DATASET RECORDS —

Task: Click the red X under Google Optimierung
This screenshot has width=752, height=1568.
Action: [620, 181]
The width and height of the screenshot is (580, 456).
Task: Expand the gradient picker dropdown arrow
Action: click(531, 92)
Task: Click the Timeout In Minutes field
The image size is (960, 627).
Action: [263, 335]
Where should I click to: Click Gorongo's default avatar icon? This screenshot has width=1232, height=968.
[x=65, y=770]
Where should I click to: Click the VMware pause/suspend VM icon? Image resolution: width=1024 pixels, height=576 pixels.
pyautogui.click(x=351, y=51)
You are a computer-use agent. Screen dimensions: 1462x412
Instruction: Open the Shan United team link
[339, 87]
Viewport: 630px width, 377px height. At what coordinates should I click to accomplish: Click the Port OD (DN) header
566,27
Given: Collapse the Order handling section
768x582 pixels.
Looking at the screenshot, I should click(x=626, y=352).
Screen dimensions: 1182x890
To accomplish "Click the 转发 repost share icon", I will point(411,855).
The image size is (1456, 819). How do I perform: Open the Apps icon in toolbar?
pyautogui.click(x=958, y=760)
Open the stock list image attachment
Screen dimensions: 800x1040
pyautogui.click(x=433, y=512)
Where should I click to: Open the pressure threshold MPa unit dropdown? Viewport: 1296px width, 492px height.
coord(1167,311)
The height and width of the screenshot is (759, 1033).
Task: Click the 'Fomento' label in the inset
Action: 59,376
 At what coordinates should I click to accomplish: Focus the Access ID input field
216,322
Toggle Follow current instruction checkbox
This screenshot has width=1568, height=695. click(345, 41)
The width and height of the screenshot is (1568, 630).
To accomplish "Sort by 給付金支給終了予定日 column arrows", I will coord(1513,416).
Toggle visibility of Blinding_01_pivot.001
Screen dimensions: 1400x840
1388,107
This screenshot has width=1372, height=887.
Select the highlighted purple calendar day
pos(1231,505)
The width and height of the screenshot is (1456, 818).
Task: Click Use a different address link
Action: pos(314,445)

WORK REQUIRED — Copy all of the data above line for line, without changing a single character.

RESULT BELOW —
Task: Click the red X under Google Optimierung
This screenshot has width=752, height=1568.
Action: [620, 181]
The width and height of the screenshot is (580, 456).
Task: Expand the gradient picker dropdown arrow
Action: click(531, 92)
Task: Click the Timeout In Minutes field
The image size is (960, 627).
Action: [263, 335]
Where should I click to: Click Gorongo's default avatar icon? This screenshot has width=1232, height=968.
[x=65, y=770]
Where should I click to: Click the VMware pause/suspend VM icon? Image resolution: width=1024 pixels, height=576 pixels.
pyautogui.click(x=351, y=51)
You are a computer-use agent. Screen dimensions: 1462x412
Instruction: Open the Shan United team link
[339, 87]
Viewport: 630px width, 377px height. At what coordinates should I click to accomplish: Click the Port OD (DN) header
566,27
Given: Collapse the Order handling section
768x582 pixels.
Looking at the screenshot, I should click(x=626, y=352).
Screen dimensions: 1182x890
To accomplish "Click the 转发 repost share icon", I will point(411,855).
The image size is (1456, 819). How do I perform: Open the Apps icon in toolbar?
pyautogui.click(x=958, y=760)
Open the stock list image attachment
Screen dimensions: 800x1040
pyautogui.click(x=433, y=512)
Where should I click to: Open the pressure threshold MPa unit dropdown? Viewport: 1296px width, 492px height.
coord(1167,311)
The height and width of the screenshot is (759, 1033).
Task: Click the 'Fomento' label in the inset
Action: 59,376
 At what coordinates should I click to accomplish: Focus the Access ID input field
216,322
Toggle Follow current instruction checkbox
This screenshot has width=1568, height=695. click(345, 41)
The width and height of the screenshot is (1568, 630).
To accomplish "Sort by 給付金支給終了予定日 column arrows", I will coord(1513,416).
Toggle visibility of Blinding_01_pivot.001
Screen dimensions: 1400x840
1388,107
This screenshot has width=1372, height=887.
Select the highlighted purple calendar day
pos(1231,505)
The width and height of the screenshot is (1456, 818).
Task: Click Use a different address link
Action: pos(314,445)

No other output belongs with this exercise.